The soaring high petrol prices has been a concern in UK for the past few weeks but what do the people have to say about it.

Photo by Krzysztof Hepner for Unsplash

Petrol prices in the UK continued to rise and break all previous records, in the month of October.

The price growth recorded in October was the largest single month increase since 2000.

The rate at the beginning of the month was 136.92p per litre, and by the end of it the prices stood at 144.35p per litre which meant that the prices rose by 7.5p per litre.

These record high fuel prices have added around £4 to the cost of filling an average family car’s fuel tank.

With the risk of the prices booming further, Bank of England’s monetary policy committee (MPC) is set to focus on inflation in and decide on whether action is required to curtail the rising costs.

The high fuel rates have affected many businesses but how have the common people received it? We asked a few people whether the increase in fuel rates has changed the way they commute.

Halima, student

“It doesn’t really impact me because I don’t drive but having said that it has become difficult to take a taxi. Taxi drivers don’t make that much money anyway so with the rise in fuel rates they have to charge more for taxis which is really hard on customers too.”

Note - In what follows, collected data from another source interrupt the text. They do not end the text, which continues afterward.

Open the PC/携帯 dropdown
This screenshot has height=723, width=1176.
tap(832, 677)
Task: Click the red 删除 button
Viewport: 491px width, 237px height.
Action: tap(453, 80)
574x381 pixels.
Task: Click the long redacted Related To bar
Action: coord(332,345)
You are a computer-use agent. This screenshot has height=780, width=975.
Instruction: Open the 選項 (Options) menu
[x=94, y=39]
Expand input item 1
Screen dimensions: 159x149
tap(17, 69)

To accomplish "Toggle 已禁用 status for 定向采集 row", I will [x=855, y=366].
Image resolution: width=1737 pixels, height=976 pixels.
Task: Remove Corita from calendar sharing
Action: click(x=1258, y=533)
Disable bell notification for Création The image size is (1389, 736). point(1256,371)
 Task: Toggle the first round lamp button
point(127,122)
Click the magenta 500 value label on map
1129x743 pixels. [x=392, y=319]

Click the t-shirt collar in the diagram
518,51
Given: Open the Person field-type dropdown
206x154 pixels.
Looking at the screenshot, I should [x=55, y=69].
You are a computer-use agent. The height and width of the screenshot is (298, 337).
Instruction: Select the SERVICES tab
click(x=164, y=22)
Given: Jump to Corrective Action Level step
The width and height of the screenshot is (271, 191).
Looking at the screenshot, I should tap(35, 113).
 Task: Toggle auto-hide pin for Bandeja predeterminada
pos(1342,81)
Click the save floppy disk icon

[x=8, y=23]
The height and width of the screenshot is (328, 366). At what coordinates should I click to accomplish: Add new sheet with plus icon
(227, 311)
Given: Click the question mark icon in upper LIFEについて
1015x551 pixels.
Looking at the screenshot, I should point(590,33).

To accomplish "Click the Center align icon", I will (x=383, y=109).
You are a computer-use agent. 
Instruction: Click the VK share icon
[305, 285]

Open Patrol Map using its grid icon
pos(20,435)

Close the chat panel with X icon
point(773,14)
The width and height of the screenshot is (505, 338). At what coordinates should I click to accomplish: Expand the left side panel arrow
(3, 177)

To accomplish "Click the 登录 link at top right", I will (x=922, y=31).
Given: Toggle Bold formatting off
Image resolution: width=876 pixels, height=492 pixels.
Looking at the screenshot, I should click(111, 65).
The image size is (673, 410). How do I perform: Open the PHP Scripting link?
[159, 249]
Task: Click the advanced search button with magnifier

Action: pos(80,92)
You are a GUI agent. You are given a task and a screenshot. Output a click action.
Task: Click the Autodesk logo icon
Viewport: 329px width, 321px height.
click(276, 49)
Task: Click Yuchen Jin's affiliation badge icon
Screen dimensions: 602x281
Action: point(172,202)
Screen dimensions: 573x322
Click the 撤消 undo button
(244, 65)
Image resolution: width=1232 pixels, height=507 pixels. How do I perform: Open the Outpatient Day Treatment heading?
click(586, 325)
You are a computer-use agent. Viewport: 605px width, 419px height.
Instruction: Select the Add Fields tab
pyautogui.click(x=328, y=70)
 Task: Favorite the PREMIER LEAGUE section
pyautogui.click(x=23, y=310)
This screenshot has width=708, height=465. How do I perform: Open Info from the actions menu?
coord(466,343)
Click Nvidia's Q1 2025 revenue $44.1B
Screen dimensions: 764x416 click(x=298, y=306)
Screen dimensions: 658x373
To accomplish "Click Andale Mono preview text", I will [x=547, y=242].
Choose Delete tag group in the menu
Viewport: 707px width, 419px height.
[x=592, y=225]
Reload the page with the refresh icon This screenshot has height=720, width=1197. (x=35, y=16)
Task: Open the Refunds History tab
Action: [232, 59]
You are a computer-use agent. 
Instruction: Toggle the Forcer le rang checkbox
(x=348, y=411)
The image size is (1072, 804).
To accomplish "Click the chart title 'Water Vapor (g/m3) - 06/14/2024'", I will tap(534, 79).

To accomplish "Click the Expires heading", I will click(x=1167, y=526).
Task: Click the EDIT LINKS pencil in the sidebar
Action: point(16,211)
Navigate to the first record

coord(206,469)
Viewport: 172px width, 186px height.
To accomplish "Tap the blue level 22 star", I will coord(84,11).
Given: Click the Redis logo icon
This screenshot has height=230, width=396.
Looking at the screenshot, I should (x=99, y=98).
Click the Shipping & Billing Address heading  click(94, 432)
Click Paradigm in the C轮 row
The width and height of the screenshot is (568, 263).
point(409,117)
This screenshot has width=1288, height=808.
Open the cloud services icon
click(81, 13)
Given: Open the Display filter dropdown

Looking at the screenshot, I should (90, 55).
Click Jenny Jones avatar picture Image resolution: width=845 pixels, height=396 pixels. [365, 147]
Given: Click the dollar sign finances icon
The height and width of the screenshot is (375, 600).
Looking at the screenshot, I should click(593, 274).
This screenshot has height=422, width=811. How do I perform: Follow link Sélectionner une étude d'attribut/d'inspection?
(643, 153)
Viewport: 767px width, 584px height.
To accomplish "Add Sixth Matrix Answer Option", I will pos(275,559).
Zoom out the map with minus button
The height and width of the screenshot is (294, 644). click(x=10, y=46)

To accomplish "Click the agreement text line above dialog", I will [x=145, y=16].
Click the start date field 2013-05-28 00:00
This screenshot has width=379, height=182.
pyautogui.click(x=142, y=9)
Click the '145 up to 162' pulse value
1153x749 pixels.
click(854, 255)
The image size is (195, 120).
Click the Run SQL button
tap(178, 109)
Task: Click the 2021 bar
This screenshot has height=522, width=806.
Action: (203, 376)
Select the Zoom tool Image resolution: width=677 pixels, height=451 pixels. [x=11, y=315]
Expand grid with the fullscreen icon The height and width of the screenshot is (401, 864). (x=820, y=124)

Allen, safety director for railways

“No, it hasn’t changed the way I commute because I work for the railway which is the most environment friendly way to move around the country. We should all aim to use public transport more and drive rather less. I do drive sometimes but I drive a hybrid car so that I can be a little less impactful on the environment.”

Molly, student

“The rise in petrol prices doesn’t affect me because I don’t have a driver’s license. I really don’t think about the impact it would have on taking cabs because I don’t live Wales. If I wanted to take a cab I would do it anyway because in that moment I wouldn’t think of the increased rates.”

Tom, general services manager

“I have to commute from Bristol, so it hasn’t changed the way I commute here. I still drive around Bristol, the increase in the rates doesn’t bother me.”

Penny, student

“It hasn’t impacted me in particular because I don’t drive over here but I would use public transport in the first place. Even without the rise in petrol prices, I still wouldn’t drive because it’s too expensive here.”